Sananes is now a guest experience supervisor with ECHO.
“I first began my journey with Cirque du Soleil in the summer of 2022. I was hired when I started working as the on-site manager on another show, named KOOZA, with the local staffing agency. Once the summer ended, I returned to my job as an entrepreneur,” said Sananes, who owns an employment agency.
“The following summer, I heard Cirque du Soleil was launching a brand new show and, sure enough, I returned once again to manage the local staff. As the Montreal run neared its end, the guest experience position on ECHO became available and, after my interview, I was asked to join the team!”
Sananes had so loved working on KOOZA that, she said, “When ECHO came out, I knew, if it was anything like KOOZA, I would love what I did, everywhere I did it.”
As to what her job entails, it’s a lot.
“The guest experience team is the team that manages everything that has to do with guests in the front of house. Our team is made up of nine supervisors across six departments, which are box office, concierge, merchandise, food and beverage, VIP, and usher,” she explained. “We also have an inventory supervisor and then myself. Each supervisor manages their respective department every day, whereas my role is more like the chameleon of supervisors. Each day, I morph into a different role. Within my time here, I have learned the ins and outs of every single department, being able to cover or assist any of my co-workers whenever and wherever needed.

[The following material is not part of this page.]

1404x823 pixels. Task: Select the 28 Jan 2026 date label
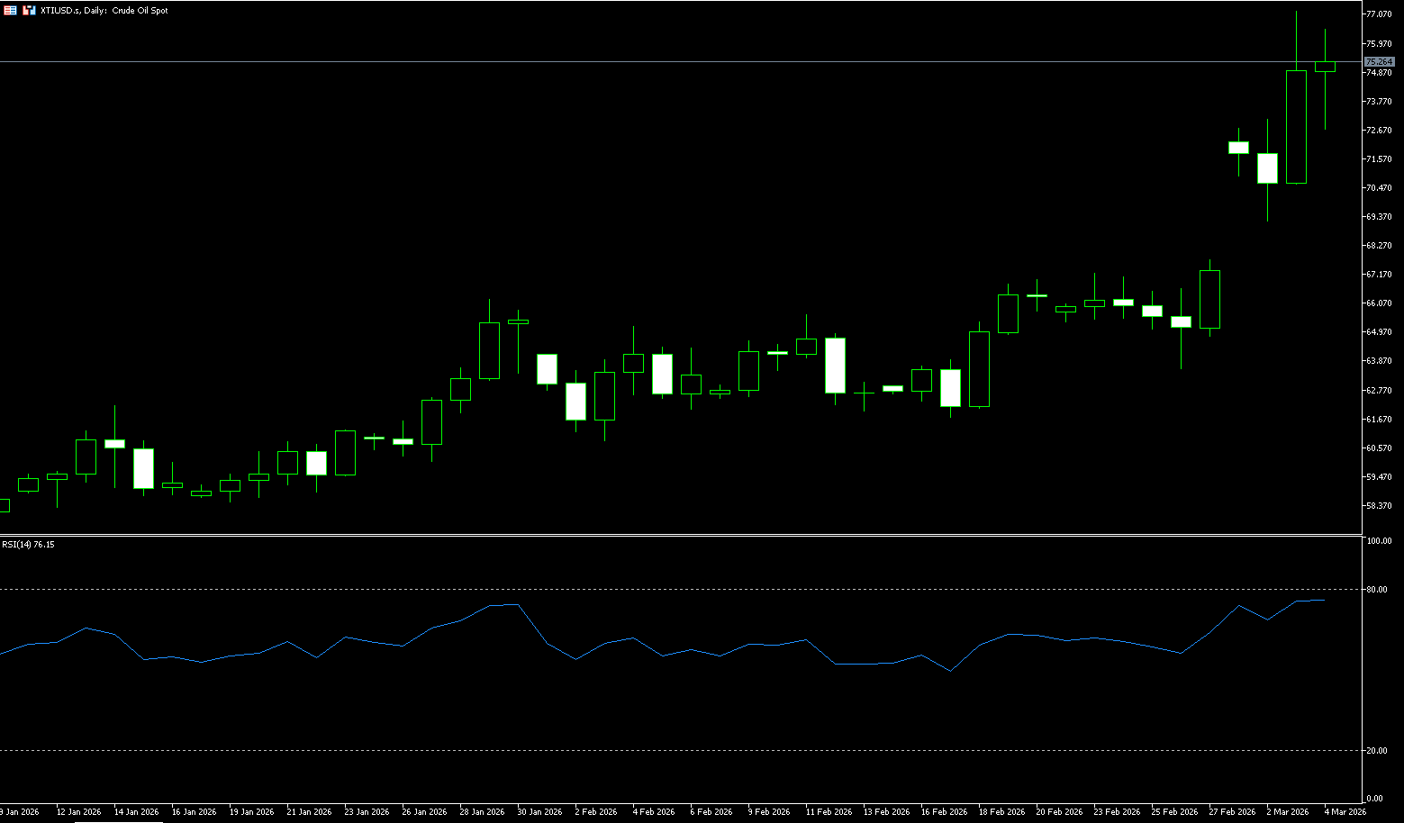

“Another part of my role is being the direct link between our partnerships and our visibility departments at Cirque du Soleil’s international headquarters located in Montreal and the tour,” said Sananes. “I make sure all our signage and branding are properly managed and set up. This includes physical signs and all digital assets. Lastly, due to my previous experience as an on-site manager, now being on the other side, I work closely with the local staffing agency and their on-site team to ensure they are able to deliver what we need to successfully operate our show call operations, day in and day out. Some markets are tougher than others when hiring and managing local staff, but it wouldn’t be fun and rewarding if it was always easy!”

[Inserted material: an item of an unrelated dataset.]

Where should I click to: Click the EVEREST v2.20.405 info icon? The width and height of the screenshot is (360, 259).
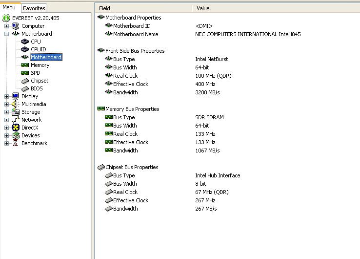point(6,18)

Sananes has worked in many markets since ECHO launched in Montreal in April 2023. She has been with the show since the beginning, traveling with it from Montreal to Washington, DC, Atlanta, Ga., and Miami, Fla., before returning to Canada, with performances in Toronto and in Gatineau, Que., among other places.
“Human Cradle,” Cirque du Soleil’s ECHO. (photo by Jean-François Savaria)
“After five different cities, we landed here in beautiful British Columbia’s Vancouver,” said Sananes. “My plan is to remain on tour and continue to travel with the show for the foreseeable future. I’ve already got my cowboy boots ready for Houston, so I don’t plan to go anywhere just yet! One of the beautiful perks about being on tour is being able to travel to all these places I’ve never been before, some of which I probably wouldn’t have gotten to see at all.”
When asked if there was anything else she’d like to tell JI readers, Sananes expressed gratitude for her parents.
“My father was born in Jerusalem and my mother was born in Canada. They have both taught me very valuable lessons in life, from when I was little until this very day, and, I pray, for all the days to come,” she said. “Because of my mother, I am tough, courageous and kind. Because of my father, I am resilient, fearless and wise. To my mother and my father, thank you for teaching me the importance of being independent, while still being able to spread love to all those around me.”